Jesus explains what this parable is about, and it’s not about how we’re to seek out weeds.  No, it’s about how OUR LORD PATIENTLY ENDURES THE “WEEDS” UNTIL THE END.  It’s about His harvest.  It’s about us being good seed that produces fruit.  It’s about us being sons and daughters of the kingdom.  It’s about us being brought into God’s kingdom at the end of the age. 
It’s not our job to weed the field.  It’s not our job to get rid of the sin that we see in the Church and in the world.  It’s not our job to decide who enters heaven and who doesn’t.  Our job is to be wheat, to grow in faith and to bear the fruit of that faith.  Our job is to recognize the “weeds” that we have, the sin and evil that resides in our hearts.  Our job is to repent of this sin and to seek out the life transforming and life-giving forgiveness of Christ and His cross.  Our job is to patiently endure “weeds” just as our Master mercifully and graciously endures them, just as He has mercifully and graciously endured our sin.  Our job is to forgive those who’ve sinned against us.  Our job is to reconcile with one another.  Our job is to bear with one another.  Our job is to faithfully endure the suffering and brokenness that sin has brought into the world.   Our job is to confidently hold on to the hope of everlasting life that Christ has won with His resurrection and that He has promised to us in our Baptism.

TASK SET ::
A – Reproduce word for word the portion of the passage on the parable of the weeds that begins at the words "Jesus explains what" and ends after the words "of the age.".
B – According to the passage on the parable of the weeds, in what has Christ promised the hope of everlasting life to us?
C – Condense the paragraph of the passage on the parable of the weeds that begins "It's not our job to weed the field" into a list that keeps its main points.

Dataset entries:
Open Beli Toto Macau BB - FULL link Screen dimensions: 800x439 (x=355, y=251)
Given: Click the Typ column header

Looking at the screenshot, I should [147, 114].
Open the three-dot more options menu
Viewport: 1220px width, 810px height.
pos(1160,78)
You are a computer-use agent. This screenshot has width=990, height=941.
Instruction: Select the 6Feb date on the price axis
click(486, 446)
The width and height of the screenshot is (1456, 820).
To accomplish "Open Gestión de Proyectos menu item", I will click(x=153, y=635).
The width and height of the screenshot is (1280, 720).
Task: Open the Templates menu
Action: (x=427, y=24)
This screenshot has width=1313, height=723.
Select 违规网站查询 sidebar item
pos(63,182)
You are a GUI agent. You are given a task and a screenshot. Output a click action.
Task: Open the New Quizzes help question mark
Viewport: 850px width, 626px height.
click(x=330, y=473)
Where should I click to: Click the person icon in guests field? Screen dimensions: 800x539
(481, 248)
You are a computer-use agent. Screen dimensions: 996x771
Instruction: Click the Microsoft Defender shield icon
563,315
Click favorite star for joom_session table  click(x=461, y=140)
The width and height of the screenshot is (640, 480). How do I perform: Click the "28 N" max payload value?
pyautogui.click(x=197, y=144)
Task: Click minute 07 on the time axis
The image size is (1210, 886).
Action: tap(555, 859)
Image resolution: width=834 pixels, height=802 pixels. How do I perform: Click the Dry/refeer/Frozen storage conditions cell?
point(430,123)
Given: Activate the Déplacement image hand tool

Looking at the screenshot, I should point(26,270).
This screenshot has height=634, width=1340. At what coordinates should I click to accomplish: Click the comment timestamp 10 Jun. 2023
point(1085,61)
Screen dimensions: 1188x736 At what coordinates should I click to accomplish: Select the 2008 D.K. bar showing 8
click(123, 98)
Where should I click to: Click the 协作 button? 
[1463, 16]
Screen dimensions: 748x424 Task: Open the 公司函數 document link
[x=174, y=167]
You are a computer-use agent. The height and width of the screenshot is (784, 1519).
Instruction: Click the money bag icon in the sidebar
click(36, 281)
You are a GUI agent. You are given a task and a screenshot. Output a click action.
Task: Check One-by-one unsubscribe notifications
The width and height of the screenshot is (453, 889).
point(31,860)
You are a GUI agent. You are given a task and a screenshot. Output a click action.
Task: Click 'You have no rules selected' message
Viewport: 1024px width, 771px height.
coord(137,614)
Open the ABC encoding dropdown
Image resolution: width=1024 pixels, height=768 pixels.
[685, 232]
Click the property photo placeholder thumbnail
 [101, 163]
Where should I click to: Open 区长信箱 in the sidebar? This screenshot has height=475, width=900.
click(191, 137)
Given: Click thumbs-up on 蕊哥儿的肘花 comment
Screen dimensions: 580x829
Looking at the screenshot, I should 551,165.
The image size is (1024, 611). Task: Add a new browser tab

OUTPUTS BY TASK ::
A –
Jesus explains what this parable is about, and it’s not about how we’re to seek out weeds.  No, it’s about how OUR LORD PATIENTLY ENDURES THE “WEEDS” UNTIL THE END.  It’s about His harvest.  It’s about us being good seed that produces fruit.  It’s about us being sons and daughters of the kingdom.  It’s about us being brought into God’s kingdom at the end of the age.

B – In our Baptism.

C –
Not our job:
- To weed the field or get rid of the sin seen in the Church and the world
- To decide who enters heaven

Our job:
- To be wheat, growing in faith and bearing its fruit
- To recognize the "weeds" in our own hearts, repent and seek Christ's forgiveness
- To patiently endure "weeds" as our Master has endured our sin
- To forgive, reconcile with and bear with one another
- To faithfully endure the suffering and brokenness sin has brought into the world
- To confidently hold on to the hope of everlasting life won by Christ's resurrection and promised in our Baptism